My problem with the lecture is not that school districts are trying to find solutions for students from these backgrounds, but that everyone seems to be taking at face value the generalized claims being made about these students and their situations. For example, the lecture made the assumption that a culture of poverty exists and that this culture so homogenous that one can make a standardized checklist of common behaviors found in students coming from a so-called culture of poverty. Payne presents it in her book as a checklist of hidden rules that a teachers can use to test themselves to see if they could survive in a culture of poverty. Of course, the culture shock that a teacher from the middle class is, presumably, supposed feel after reading this checklist will—or so it is hoped, I guess–help him or her better empathize with students coming from a different culture.

This checklist was presented as if those hidden rules were part of the essential nature of both the culture of poverty and the people living within it. Payne also explains that there are actually three classes–poverty, middle class, and wealthy—who all have their own essential characteristics or, as she terms it, hidden rules. Furthermore, the language of school and society at large is that of the middle class, and so it is argued that it is essential for teachers to help students learn the hidden rules and language of the middle class so that they can pull themselves out of poverty. Each person in attendance seemed to take this information at face value and so we then all discussed the ways in which we could use Payne’s knowledge of hidden rules and culture of poverty to develop best practices in the classroom to reach a not unsubstantial portion of our population.

What upsets me most about the state of K-12 teacher professional development is that we are not asked in any real way to analyze the categories and definitions we use on a daily basis or to reflect on their implications. I feel that instead of listing off checklists or writing on post-it notes, we should be challenging the assumptions that we make when we define students as living in a culture of poverty. We should debate the implications of categorizing students as coming from such nicely divided strata as poverty, middle class, or wealth. We should challenge what reality we are reproducing and making possible by using such definitions for the students we encounter. Is the work we are doing in these professional development sessions reproducing a world view with which we, as teachers, are comfortable and familiar? Are the implications of a particular classification helpful or harmful to the students we teach? What work is our system of classification doing to reproduce certain worldviews and beliefs about others?

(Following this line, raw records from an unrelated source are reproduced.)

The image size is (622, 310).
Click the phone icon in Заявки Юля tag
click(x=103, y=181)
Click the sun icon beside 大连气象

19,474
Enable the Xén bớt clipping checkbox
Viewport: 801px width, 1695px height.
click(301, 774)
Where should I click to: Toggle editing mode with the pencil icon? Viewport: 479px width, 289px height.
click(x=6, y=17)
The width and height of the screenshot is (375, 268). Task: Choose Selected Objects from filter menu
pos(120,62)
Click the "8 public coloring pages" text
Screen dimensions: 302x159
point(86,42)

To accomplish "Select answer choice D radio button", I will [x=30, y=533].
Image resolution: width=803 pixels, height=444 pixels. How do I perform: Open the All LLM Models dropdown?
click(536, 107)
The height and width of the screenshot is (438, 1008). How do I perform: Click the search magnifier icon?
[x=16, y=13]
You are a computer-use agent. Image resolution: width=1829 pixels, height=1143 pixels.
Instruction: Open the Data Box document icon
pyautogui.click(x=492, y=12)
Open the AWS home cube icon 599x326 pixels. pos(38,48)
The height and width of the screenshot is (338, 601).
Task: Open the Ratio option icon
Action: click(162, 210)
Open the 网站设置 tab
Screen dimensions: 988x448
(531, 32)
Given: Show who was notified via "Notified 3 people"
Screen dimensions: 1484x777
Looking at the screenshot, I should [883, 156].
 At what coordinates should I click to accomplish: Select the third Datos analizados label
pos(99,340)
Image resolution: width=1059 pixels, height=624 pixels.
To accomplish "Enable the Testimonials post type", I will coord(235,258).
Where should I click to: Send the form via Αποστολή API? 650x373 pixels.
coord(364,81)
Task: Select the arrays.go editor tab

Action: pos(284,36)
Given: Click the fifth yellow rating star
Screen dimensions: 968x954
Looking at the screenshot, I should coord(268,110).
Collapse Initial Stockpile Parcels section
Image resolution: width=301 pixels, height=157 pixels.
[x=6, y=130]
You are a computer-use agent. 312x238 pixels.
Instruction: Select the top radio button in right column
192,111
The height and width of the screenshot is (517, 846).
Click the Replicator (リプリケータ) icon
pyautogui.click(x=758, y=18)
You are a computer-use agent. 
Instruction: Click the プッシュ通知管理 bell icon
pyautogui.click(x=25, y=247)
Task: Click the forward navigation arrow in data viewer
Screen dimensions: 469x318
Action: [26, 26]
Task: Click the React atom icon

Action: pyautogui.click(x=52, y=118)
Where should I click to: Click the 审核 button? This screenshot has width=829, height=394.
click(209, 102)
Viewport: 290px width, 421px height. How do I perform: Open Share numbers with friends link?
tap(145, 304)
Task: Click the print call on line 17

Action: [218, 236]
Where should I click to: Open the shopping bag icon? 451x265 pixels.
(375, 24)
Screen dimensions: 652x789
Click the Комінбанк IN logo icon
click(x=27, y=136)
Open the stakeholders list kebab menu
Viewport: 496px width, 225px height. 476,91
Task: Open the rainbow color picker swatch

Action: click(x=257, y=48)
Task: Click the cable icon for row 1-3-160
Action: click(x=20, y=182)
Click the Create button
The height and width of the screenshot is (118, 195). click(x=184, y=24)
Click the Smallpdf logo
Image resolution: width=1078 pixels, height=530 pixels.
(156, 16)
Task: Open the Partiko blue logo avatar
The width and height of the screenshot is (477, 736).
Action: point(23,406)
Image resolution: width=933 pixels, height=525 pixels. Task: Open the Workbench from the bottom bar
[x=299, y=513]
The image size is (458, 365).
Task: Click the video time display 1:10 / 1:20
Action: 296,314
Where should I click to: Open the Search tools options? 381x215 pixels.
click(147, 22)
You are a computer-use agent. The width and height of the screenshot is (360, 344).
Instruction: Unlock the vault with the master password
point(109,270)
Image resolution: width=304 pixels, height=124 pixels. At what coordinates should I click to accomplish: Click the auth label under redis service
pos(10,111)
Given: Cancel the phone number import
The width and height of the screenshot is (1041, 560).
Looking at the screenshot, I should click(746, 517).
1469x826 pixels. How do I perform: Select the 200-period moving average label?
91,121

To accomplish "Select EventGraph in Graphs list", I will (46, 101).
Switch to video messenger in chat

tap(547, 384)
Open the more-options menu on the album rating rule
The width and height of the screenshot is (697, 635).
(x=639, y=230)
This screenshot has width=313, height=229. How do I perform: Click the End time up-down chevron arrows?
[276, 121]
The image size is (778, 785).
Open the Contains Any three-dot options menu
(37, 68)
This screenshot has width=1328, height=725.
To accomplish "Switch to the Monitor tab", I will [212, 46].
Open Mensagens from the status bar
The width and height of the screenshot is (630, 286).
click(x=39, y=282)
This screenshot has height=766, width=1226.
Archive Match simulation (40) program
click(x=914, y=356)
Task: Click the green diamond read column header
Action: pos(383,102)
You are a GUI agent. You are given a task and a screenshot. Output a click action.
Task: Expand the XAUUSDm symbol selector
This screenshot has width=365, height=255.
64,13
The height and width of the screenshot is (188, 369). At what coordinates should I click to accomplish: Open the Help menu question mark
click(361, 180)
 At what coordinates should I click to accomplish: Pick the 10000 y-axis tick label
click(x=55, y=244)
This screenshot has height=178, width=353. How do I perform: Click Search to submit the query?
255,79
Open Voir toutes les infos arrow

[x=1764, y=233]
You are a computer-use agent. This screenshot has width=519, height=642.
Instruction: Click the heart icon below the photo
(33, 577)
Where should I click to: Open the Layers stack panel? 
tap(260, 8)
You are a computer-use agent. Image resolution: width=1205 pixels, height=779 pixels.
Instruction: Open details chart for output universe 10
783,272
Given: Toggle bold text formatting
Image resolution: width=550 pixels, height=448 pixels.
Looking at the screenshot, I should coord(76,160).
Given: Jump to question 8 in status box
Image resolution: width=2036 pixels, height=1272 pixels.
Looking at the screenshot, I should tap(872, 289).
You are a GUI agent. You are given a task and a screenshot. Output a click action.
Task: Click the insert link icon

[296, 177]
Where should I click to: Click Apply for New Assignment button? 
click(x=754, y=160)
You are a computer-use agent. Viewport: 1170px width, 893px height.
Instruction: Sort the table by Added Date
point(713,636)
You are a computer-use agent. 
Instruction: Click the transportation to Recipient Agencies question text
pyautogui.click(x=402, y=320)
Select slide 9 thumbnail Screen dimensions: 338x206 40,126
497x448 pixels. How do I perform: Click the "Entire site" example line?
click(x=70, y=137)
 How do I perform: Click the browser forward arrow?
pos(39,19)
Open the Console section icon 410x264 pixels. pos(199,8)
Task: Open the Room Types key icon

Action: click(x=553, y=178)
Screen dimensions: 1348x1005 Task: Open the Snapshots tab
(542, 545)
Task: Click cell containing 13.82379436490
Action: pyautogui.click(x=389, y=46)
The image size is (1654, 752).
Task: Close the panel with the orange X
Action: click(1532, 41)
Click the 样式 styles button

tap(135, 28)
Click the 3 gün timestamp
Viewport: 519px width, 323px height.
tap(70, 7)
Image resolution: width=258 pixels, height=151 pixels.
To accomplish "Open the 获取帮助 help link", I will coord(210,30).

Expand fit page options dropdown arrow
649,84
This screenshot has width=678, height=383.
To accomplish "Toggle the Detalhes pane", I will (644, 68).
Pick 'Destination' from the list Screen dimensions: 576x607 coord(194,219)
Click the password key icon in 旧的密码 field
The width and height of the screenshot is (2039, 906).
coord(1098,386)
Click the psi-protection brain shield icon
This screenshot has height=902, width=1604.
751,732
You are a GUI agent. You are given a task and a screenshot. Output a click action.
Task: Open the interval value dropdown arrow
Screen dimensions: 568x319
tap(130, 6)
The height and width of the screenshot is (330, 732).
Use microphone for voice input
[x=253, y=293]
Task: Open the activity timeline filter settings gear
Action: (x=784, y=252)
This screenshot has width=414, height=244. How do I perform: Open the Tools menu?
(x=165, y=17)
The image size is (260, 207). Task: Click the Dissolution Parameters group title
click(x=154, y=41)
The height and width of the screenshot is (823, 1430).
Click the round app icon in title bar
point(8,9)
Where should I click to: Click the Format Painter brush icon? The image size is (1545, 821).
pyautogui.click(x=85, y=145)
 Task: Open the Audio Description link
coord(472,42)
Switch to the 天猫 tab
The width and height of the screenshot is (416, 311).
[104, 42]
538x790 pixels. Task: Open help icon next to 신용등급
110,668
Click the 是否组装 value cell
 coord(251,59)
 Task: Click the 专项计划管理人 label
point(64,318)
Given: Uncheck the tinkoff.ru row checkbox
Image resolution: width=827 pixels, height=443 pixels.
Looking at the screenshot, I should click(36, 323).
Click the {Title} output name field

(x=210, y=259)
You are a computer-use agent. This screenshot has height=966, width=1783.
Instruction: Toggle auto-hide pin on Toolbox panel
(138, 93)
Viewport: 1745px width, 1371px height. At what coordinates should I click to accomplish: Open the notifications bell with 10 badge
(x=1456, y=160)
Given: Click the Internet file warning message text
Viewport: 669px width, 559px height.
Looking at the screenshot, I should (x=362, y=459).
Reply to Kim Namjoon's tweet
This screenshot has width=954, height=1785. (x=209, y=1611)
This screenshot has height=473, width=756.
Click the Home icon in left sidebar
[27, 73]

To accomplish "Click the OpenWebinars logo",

The biggest problem is not that we aren’t asking these questions, but that the majority of people I encounter in the field of K-12 education don’t know that these questions could even be asked. While curriculum specialists ask teachers to incorporate critical thinking into our classrooms, teachers are not being asked to think critically or evaluate the way in which we reproduce the categories and definitions that we use on a daily basis.

I believe that it is imperative that K-12 professional development give teachers the skills and tools to critically evaluate the educational theory and methodology that is given to us. We need to move away from the presentational model of “this is the reality and this is how to implement it in your classroom.” We must instead start to realize that how we use systems of classifications have real world consequences. It is a travesty that we do not.